運び屋を見た

自分の中でいい映画と呼べる1つの基準が、その映画の終わりだったりする。終わりよければ全てよしと言うように、何事も結果が大事であるように、物語の結末、終わり方は非常に大切だ。風呂敷を広げるのが得意な人はたくさんいるが、上手く閉じれる人はなかなか見当たらない。広げれば広げるほど閉じるのも難しくなるし。

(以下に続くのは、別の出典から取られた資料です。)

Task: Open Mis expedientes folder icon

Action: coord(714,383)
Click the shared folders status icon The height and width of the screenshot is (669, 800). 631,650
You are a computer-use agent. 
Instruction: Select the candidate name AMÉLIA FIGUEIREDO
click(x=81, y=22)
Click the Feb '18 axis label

だから、僕は小説やマンガでもどちらかというと短編、マンガなら10巻以内だったり、作者が予め何巻で終わるか計算したものが完成度が高くて好きだ。

 

映画に話を戻す。

先日、運び屋を見た。僕はまだクリント・イーストウッドの若かりし頃の映画を見てないので年老いた渋味マシマシのイーストウッドしか知らない。グラン・トリノと同じく、あの口の悪いおじさんは相変わらず携帯嫌いだし、ぶっ飛んでてイカす。

イーストウッドの映画はどちらかというと暗い映画だと思う。でも、最後の終わり方は見事だと思う。ただのハッピーエンドではない。ある意味、バッドエンドで、後味の悪さもある。でも、そこにはほんのり温かいぬくもりがある。救いがあるのだ。

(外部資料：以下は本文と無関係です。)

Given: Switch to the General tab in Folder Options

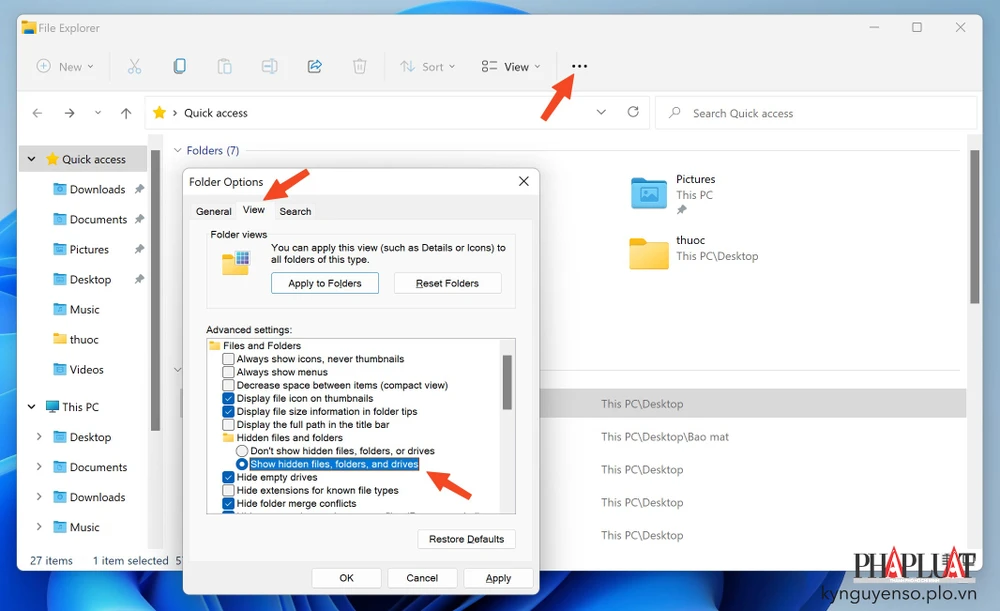Looking at the screenshot, I should pyautogui.click(x=213, y=211).
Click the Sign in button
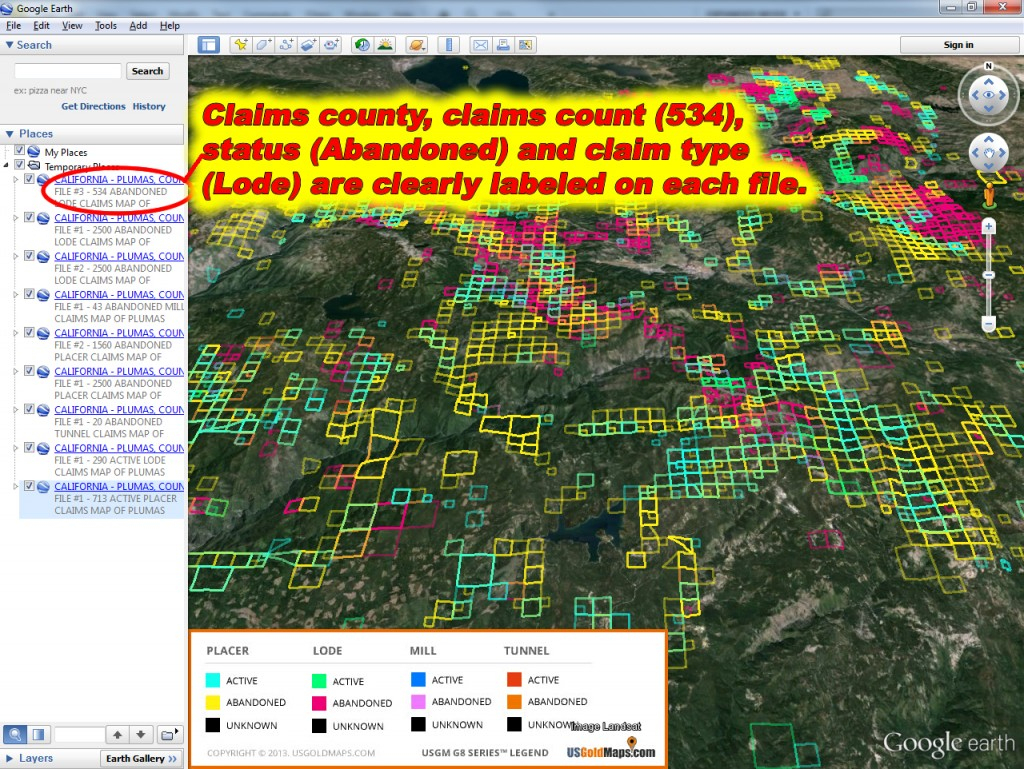The height and width of the screenshot is (769, 1024). click(x=958, y=45)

グラン・トリノでもウォルトは最後銃殺される。運び屋でも、アールストーンは最後には捕まり、刑務所内で恐らく生涯を終えるのだろう。しかし、タオとは親子のような家族のような、そして友人としての関係を築き、ウォルトの最後は幸せだったのではないだろうか。運び屋ではもっとわかりやすい。アールはずっと後悔していた家族との愛を最後には確かめることに成功したのだ。間に合ったのだ。

どちらも王道のストーリー展開で、とてもわかりやすいものながら、映画の世界に没入して、最後にはとても感動出来た。

 

捉え方によってはハッピーエンドにもアンハッピーエンドにも取れる。そんな映画が好きだ。